The invention relates to fluid flow machines in general, and more particularly to improvements in fluid flow machines of the type wherein a pump (such as a reciprocating piston type liquid pump) is operated by a pneumatic motor. Still more particularly, the invention relates to improvements in fluid flow machines of the type wherein the motor (normally a double-acting motor) is spaced apart from the pump and its operation is controlled by a regulating unit serving to effect the admission of pressurized fluid into and the evacuation of fluid from the chambers at opposite sides of the reciprocable piston of the motor.
Fluid flow machines of the above outlined character are often employed to bring about pronounced pressurization of liquid by resorting to a pneumatic motor wherein the admitted gaseous fluid is maintained at a relatively low pressure. Such machines are used in grease guns, hydraulic clamping devices and the like. Another very important field of application of such fluid flow machines is in conjunction with hydrostatic spray guns for liquid paints and many other types of flowable materials. The purpose of a fluid flow machine which cooperates with a spray gun is to deliver to the latter a stream of highly pressurized flowable material which is to be sprayed subsequent to electrostatic charging of its droplets or particles. For example, a so-called airless hydrostatic spray gun must receive a stream of the material to be sprayed at a pressure of 30-300 bar, depending on the nature of the material to be sprayed and on the presence or absence of means for supplying additional air (the technique relying on the utilization of additional air is known as the "airless plus" method).
A presently known fluid flow machine which is used to deliver pressurized flowable material to a spray gun is shown and described on page 12 of a brochure entitled KOPPERSCHMIDT-MUELLER Geratetechnik (published Oct. 1983 and distributed by the assignee of the present application). The fluid flow machine which is described and shown in this brochure has a liquid-containing chamber which is disposed above the pump and beneath the motor and contains a supply of multiple-purpose liquid which is to prevent penetration of conveyed flowable material from the pump into the motor as well as to lubricate the parts which transmit motion from the piston of the pneumatic motor to the pump piston. The piston rod of the pump extends from the pump housing whenever it performs a working stroke, and the purpose of the liquid in the aforementioned chamber is to clean the piston rod of the pump as well as to lubricate the piston rod to thereby prolong the useful life of the pump and of the entire fluid flow machine. The liquid in the chamber contributes significantly to longer useful life of the sealing means in the region where the piston rod of the pump extends from the pump housing as well as of the sealing means which serves to prevent penetration of particles of paint or other material to be sprayed all the way into the interior of the pneumatic motor. If the material to be sprayed is a paint or any other hardenable substance, fragments of hardened material are especially likely to affect the fluid confining action and useful life of seals for movable parts of the pump and/or for movable parts of the motor.

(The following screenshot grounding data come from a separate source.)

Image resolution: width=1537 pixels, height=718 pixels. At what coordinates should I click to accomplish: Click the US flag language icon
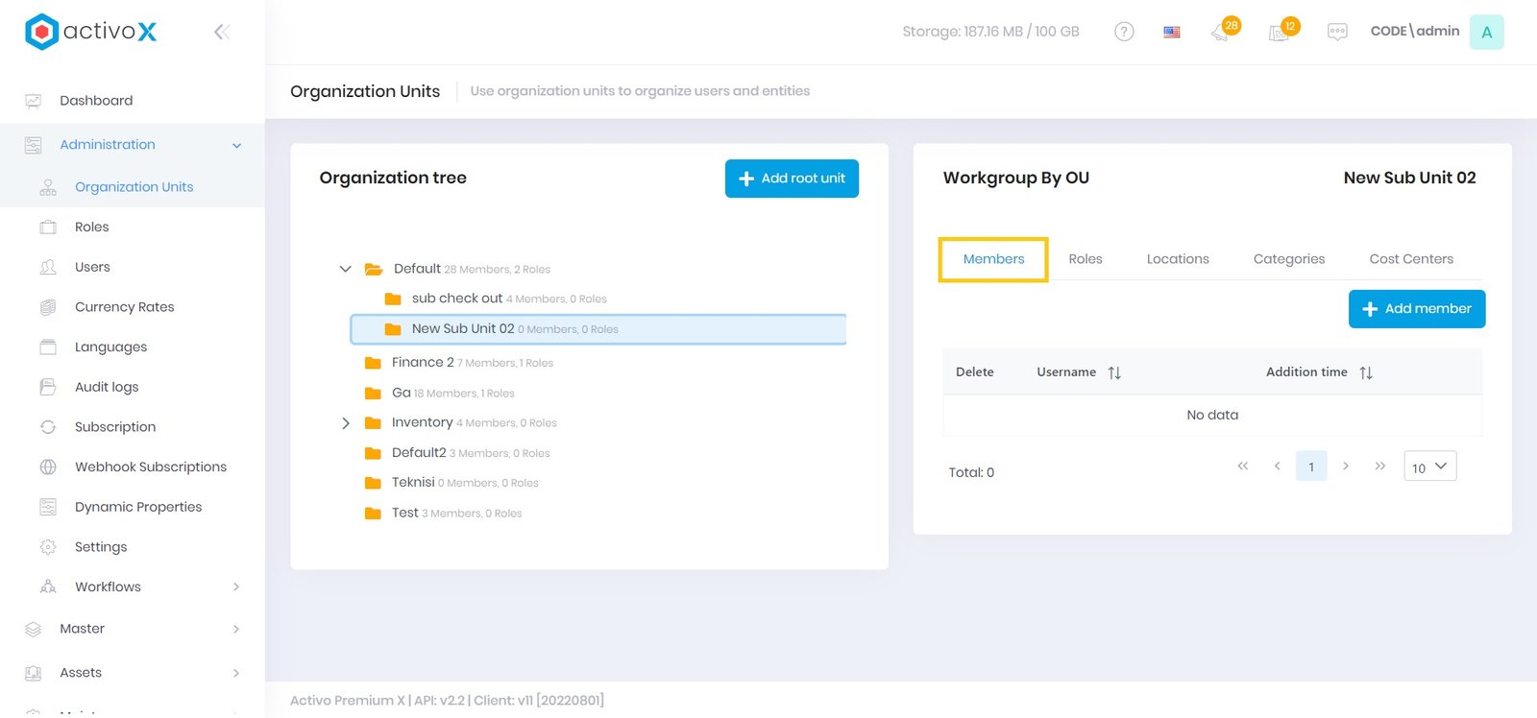click(1172, 32)
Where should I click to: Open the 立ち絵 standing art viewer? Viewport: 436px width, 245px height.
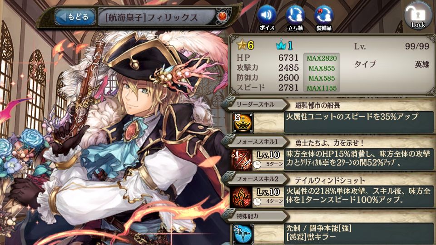[x=295, y=18]
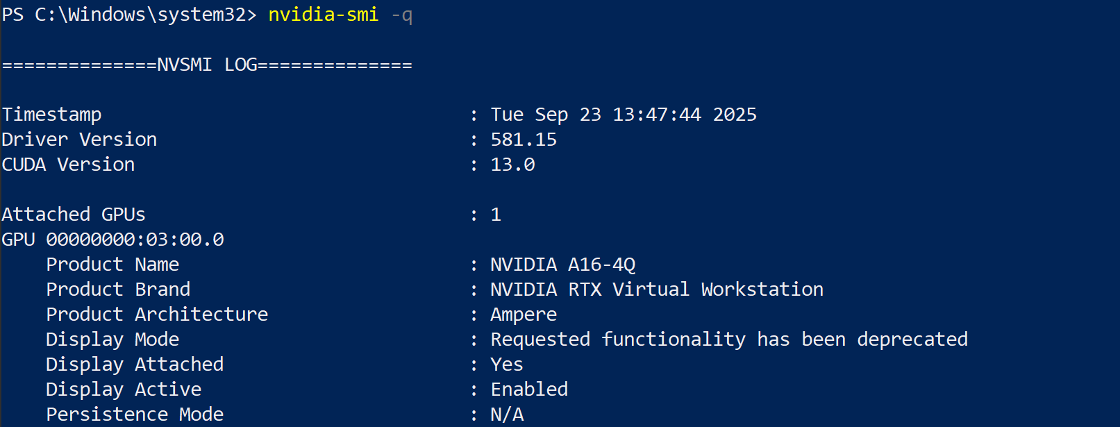The height and width of the screenshot is (427, 1120).
Task: Click the Product Name label
Action: [x=112, y=265]
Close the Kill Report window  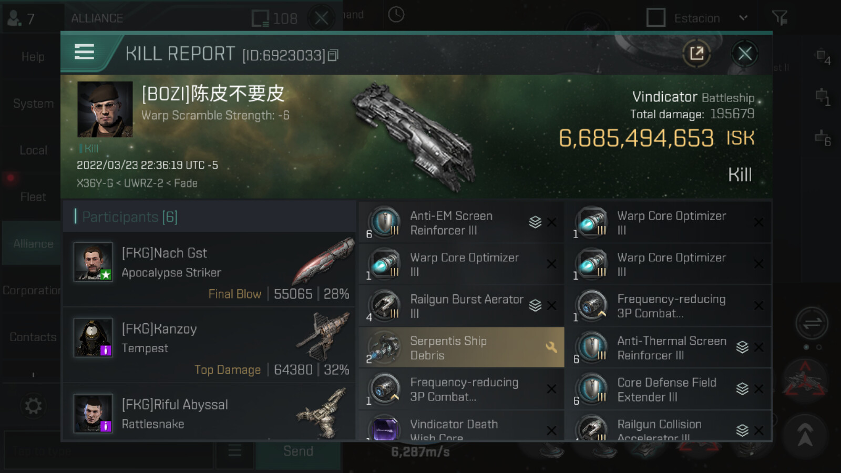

The pump of the aforementioned fluid flow machine is spaced apart from the motor because the device which connects the piston rod of the pump piston with the piston rod of the piston in the housing of the motor should not contact the motor seal and/or the pump seal when the machine is in use, i.e., when the piston of the motor is reciprocated by a pressurized gaseous fluid to thereby reciprocate the pump piston so that the latter can draw and pressurize the material to be sprayed. As a rule, the chamber for the rinsing and lubricating medium is disposed above the pump housing, and the level of its top wall is determined by the upper level of the supply of liquid medium therein. The top wall of the chamber is spaced apart from the bottom end wall of the motor housing by a distance which suffices to provide between such walls a space (called lantern space) wherein the aforementioned connecting device can reciprocate and into which the piston rod of the motor can extend when the machine is in use so that the piston rod of the pump does not come in contact with the material which is conveyed and pressurized by the pump.
The means for regulating the flow of pressurized gaseous fluid to, and the flow of spent gaseous fluid from, the motor chambers of the machine which is described in the aforementioned brochure is outwardly adjacent and is disposed at one side of the motor housing. Such regulating means employs several valves which are actuated by the reciprocating piston of the pneumatic motor. A drawback of such design is that the regulating means contributes to the bulk of the fluid flow machine, particularly to the floor space requirements of the machine. Moreover, the machine is rather noisy and the motor housing must be formed with two additional openings for the valve actuating means.
A modified fluid flow machine is disclosed in German Offenlegungsschrift No. 33 42 388 of Willig. The means for regulating the flow of gaseous fluid to and from the chambers of the pneumatic motor is installed at a level above the motor. A mechanical connection is provided to transmit motion from the piston rod of the motor to the moving parts of the regulating means. To this end, it is necessary to provide an opening in one end wall of the motor housing and to adequately seal such opening around the motion transmitting part. Willig further proposes to employ the space around the regulating means as an expansion chamber for air which flows from the chambers in the motor housing to thus achieve a certain reduction of noise. An additional drawback of the proposal of Willig is that the overall length of the machine is increased by the height of the regulating means above the motor and that the height of the regulating means itself is excessive.